The European Parliament overwhelmingly passed a law on Wednesday (15 November) that gives the EU far more legal freedom to tighten trade barriers against excessively cheap imports from China.
The law, several years in the making, introduces a new method for drawing up anti-dumping duties over imports from third countries that demonstrate significant distortions to the global market. It was passed by 554 votes to 48 against.
It also allows authorities to take into account environmental and workplace standards when setting import duties.
This law “will ensure that European industry remains well-equipped to deal with the unfair competition”, EU Trade Commissioner Cecilia Malmström told MEPs in Strasbourg, France, ahead of the vote.
The law is due to enter into force before the end of the year.
China’s ministry of commerce said prior to the vote that the EU’s new anti-dumping measures would not be in compliance with World Trade Organisation (WTO) rules.
The new measures are intended to offset the consequences of granting China so-called market economy status at the WTO that will make it more difficult to prove illegal trade practices by Beijing.
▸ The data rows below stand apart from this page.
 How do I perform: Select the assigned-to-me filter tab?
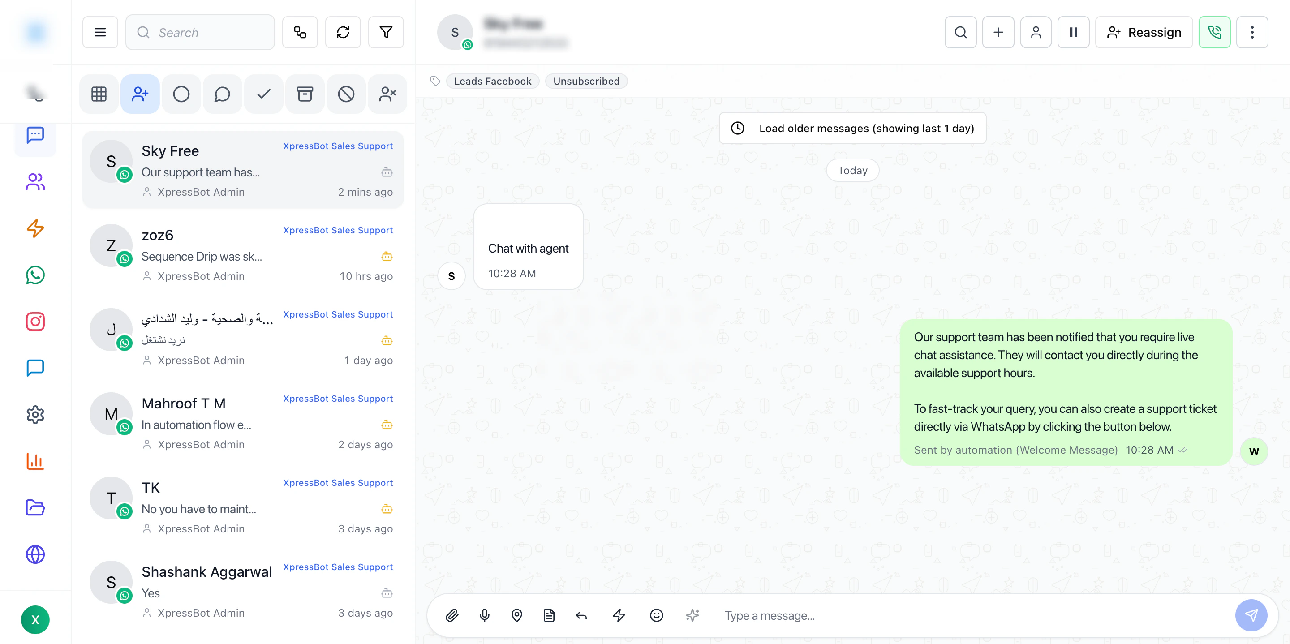tap(140, 94)
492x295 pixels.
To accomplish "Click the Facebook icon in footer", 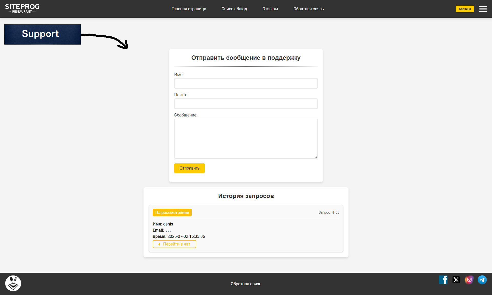I will coord(443,280).
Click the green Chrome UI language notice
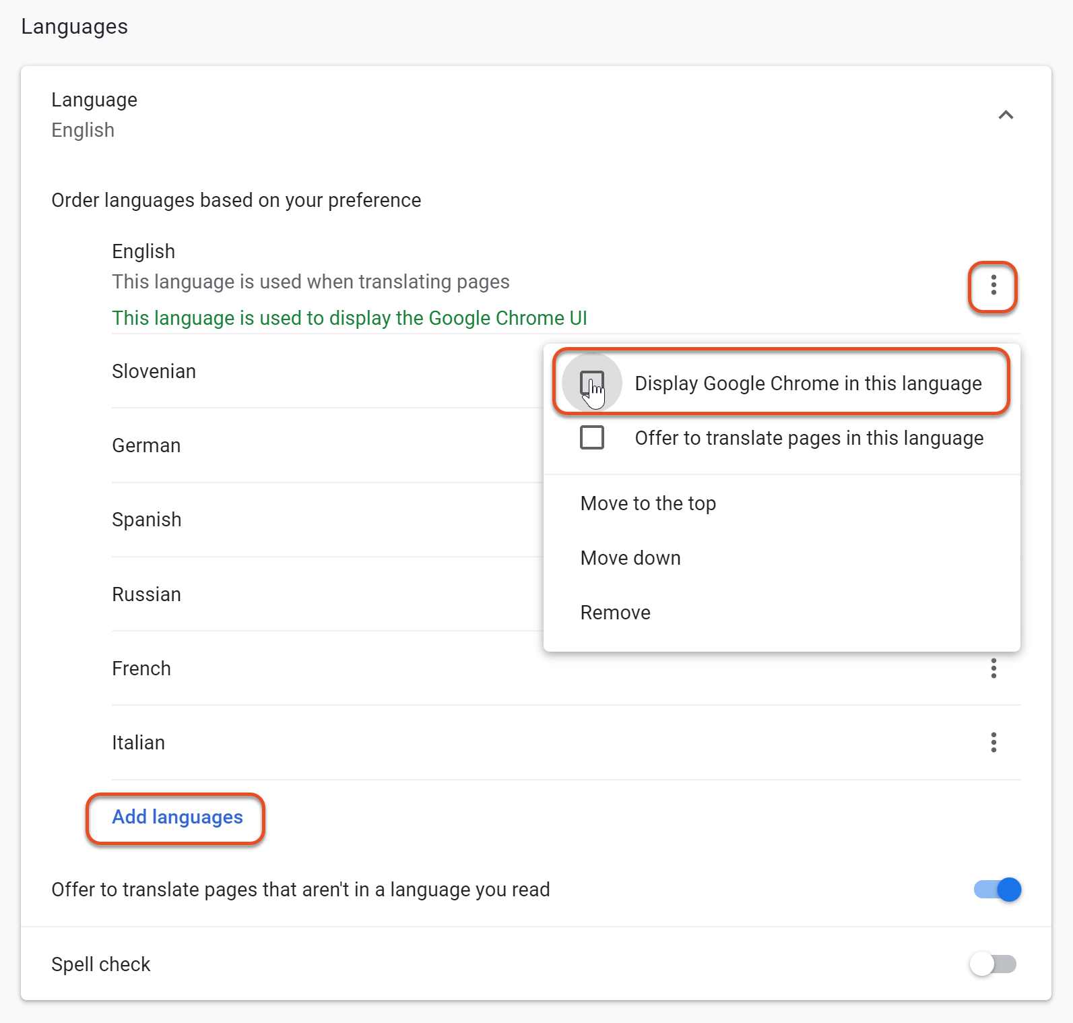1073x1023 pixels. pos(349,318)
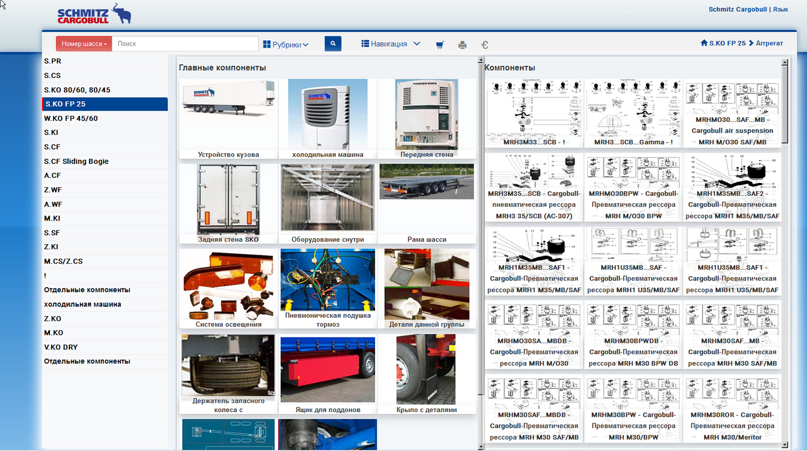Open the shopping cart icon
Image resolution: width=807 pixels, height=451 pixels.
click(x=440, y=45)
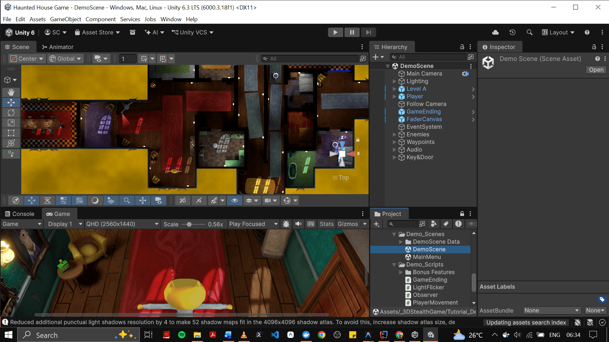Screen dimensions: 609x342
Task: Toggle Stats overlay in Game view
Action: 327,224
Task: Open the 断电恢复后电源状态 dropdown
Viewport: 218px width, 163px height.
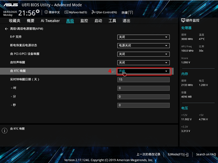Action: [x=143, y=46]
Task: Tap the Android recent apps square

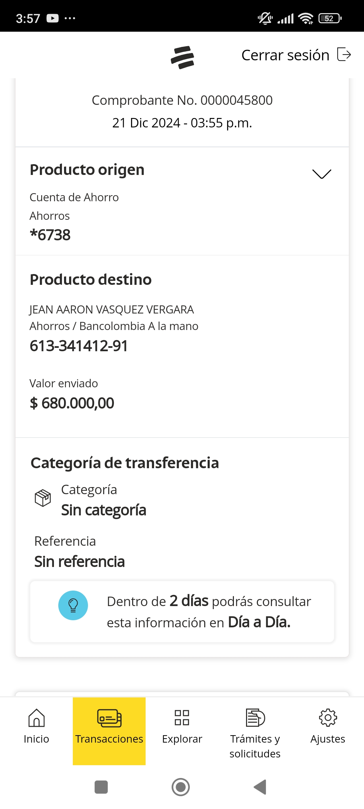Action: pos(101,787)
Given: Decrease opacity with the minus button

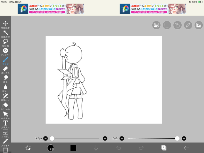Looking at the screenshot, I should [122, 138].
The topic is so sensitive that China shocked the EU at a summit in June by refusing to endorse a joint statement on climate change out of dissatisfaction on the issue.
When China joined the WTO in 2001, it was written into the terms of the deal that member states could treat it as a non-market economy for 15 years.
Under this regime, the EU and other WTO powers retained powers to unilaterally establish fast and tough anti-dumping rules without infringing WTO rules. The deadline passed late last year and China has demanded that it no longer be treated as a special case.
“This is not about giving market economy status to China, it never has been about this,” insisted Malmström. “China is not a market economy. If it were, it would be much easier,” she added.
The EU will in future determine that dumping is taking place if prices for export are lower than domestic prices for all members of the WTO.
However, it will make exceptions for cases of “significant market distortions”, such as excessive state intervention, an exception expected to cover many Chinese firms.
The European Commission is expected to produce a report on China when the law enters force, outlining instances of market distortion.